The farther from the nucleus, the higher the shell number, and energy levels increase (Figure 1). Positively charged protons in the nucleus stabilize the electronic orbitals by electrostatic attraction. This attraction is essentially between the positive charges of the protons and the negative charges of the electrons. So the further away the electron is from the nucleus, the greater the energy it has.

## Electronic Transitions

You can use this quantum mechanical model to examine electronic transitions. These occur when an electron moves from one energy level to another. When an electron transition to a higher energy level, it absorbs energy, and the energy change has a positive value. An atom absorbs a photon to gain the energy needed for a transition to a higher energy level. A transition to a lower energy level involves a release of energy, and the energy change is negative. This process is accompanied by emission of a photon by the atom. The following equation summarizes these relationships and is based on the hydrogen atom:

$$ΔE=E_{final}−E_{initial}$$

$$ΔE =−2.18×10^{−18}(\frac{1}{n_f^2}−\frac{1}{n_i^2})\;J$$

The values *n*_{f} and *n*_{i} are the final and initial energy states of the electron. The examples in the The Bohr Model page demonstrate calculations of such energy changes.
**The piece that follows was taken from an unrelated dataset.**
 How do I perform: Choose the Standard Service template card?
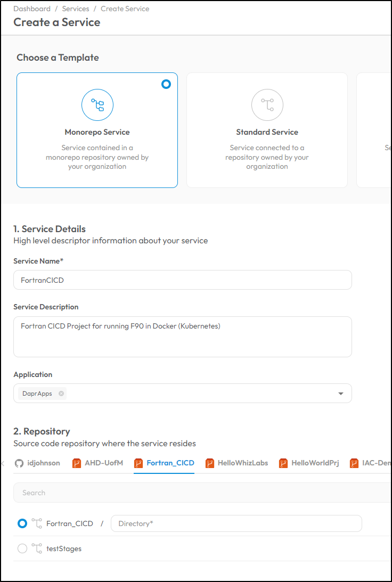267,130
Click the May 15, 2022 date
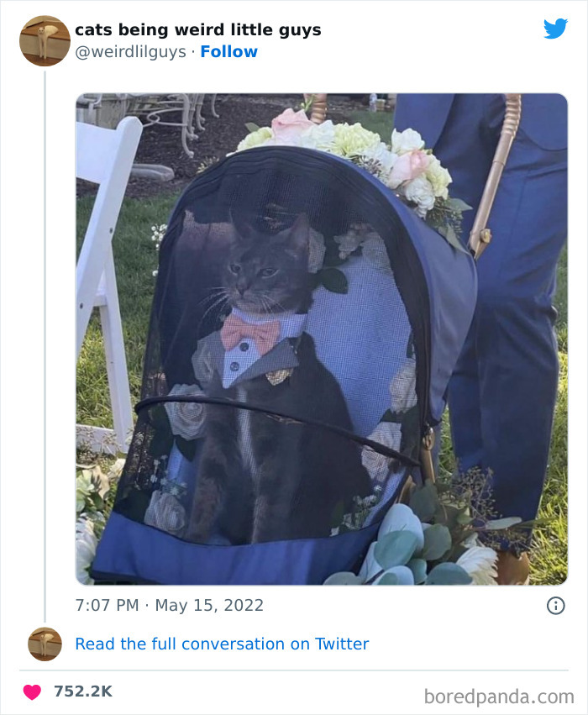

## Principal and Secondary Quantum Numbers

The principal quantum number is one of three quantum numbers that characterize an orbital. An **atomic orbital** is a region in an atom, where an electron is most likely to be found. The quantum mechanical model specifies the probability of finding an electron in the three-dimensional space around the nucleus. We use Schrödinger equation here, as the model is based on its solutions. You’ll cover solving the Schrödinger equation in higher-levels courses.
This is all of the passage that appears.